== REQUIRED WORK ==
1 – In the post on clean installs versus upgrades, what did Ric Moore say broke when updating from FC4 to FC5?
2 – Please go on with the post on clean installs versus upgrades, picking up after its final sentence.

───── TEXT SEGMENT ─────

Fresh install?
Derek Broughton
news at pointerstop.ca
Tue Oct 21 14:52:57 UTC 2008
Ric Moore wrote:
> On Sun, 2008-10-19 at 17:47 -0300, Derek Broughton wrote:
>> Ric Moore wrote:
>
>> > When I tried updating to FC5 from FC4 UDEV broke horribly
>>
>> Let's not compare apples to oranges. An Ubuntu (or any Debian-based
>> distro) upgrade is nothing like a Fedora upgrade.
>
> How so? People make mistakes 15% of the time as a statistical average.
> Mistakes will happen. To me there is far less chance of breakage if I
> install clean, then add the bits I need from my old install to the new
> one, at my speed, that are not included in the new install (original
> work). So, I don't see an Apple VS Oranges here.
Really? Now you're throwing in pears as well. What's next, peaches? :-)
Seriously, I was talking about the _vast_ difference between a Redhat-style
upgrade and a Debian-style upgrade. I'm still too intimidated to move that
@#$%^ Centos server to version 5, but I've been doing dist-upgrades to
Debian-based systems since I was a newbie - a decade ago. _That_ pro/con
discussion is not really at all related to whether or not clean installs
are better than upgrades. I imagine there are probably yum users who think
apt is scary, too, but the point is that the issue with *ubuntu is whether
to do a clean install or an apt-based upgrade, and whether upgrading Fedora
is safe is definitely a red herring.

───── EXTRACTED MATERIAL ─────

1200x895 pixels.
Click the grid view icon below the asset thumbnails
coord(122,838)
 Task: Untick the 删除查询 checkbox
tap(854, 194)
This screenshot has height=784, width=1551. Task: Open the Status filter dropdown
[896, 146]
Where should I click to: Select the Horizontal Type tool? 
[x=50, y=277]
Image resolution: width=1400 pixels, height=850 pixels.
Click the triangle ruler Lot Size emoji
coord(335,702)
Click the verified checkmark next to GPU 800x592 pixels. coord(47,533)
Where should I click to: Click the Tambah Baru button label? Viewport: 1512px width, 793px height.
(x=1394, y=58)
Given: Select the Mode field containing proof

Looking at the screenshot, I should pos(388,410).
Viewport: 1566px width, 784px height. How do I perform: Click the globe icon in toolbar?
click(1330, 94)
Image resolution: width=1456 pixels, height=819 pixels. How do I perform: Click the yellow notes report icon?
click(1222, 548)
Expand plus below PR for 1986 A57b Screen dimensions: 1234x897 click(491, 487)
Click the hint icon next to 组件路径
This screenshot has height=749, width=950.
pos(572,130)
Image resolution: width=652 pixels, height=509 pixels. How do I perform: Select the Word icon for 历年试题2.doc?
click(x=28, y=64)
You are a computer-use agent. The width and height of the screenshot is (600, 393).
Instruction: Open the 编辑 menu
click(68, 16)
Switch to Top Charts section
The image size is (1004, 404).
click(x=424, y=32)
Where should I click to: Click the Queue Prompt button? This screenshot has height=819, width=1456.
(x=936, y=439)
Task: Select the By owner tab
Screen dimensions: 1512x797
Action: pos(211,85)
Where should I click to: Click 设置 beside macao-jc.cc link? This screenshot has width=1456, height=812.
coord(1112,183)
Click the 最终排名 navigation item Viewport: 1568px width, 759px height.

─────

== EXERCISE RESPONSES ==
1 – UDEV broke horribly.

2 –
>> > Plus, I find a
>> > clean install to be quicker from DVD than eating up my satellite.
>>
>> If you've got a DVD, you can do an upgrade too, so that's not a valid
>> argument.
>
> I don't get that. Upgrading and Installing Clean are two different
> approaches.
Of course they are, but you said that one reason to do a clean install was
because you couldn't afford the network bandwidth (I'm on a satellite too,
so I feel your pain), and I'm saying that if you already have a DVD you can
do an upgrade from it just as simply as a clean install, so bandwidth is a
poor argument.
> With the former you are shoe-horning new packages into and
> over top of an old install. With the latter there is no trace of the
> former install, at all.
If there's "no trace" of an old install, I see no point in doing it. I've
spent 15 years assembling this mass of materials (some of it coming from
pre-Windows days) and I want to keep it. The beauty of a clean install on
Linux is that I _can_ do that, because programs, configuration, and data
are all separate. The beauty of an upgrade is that I can (usually) do it
faster.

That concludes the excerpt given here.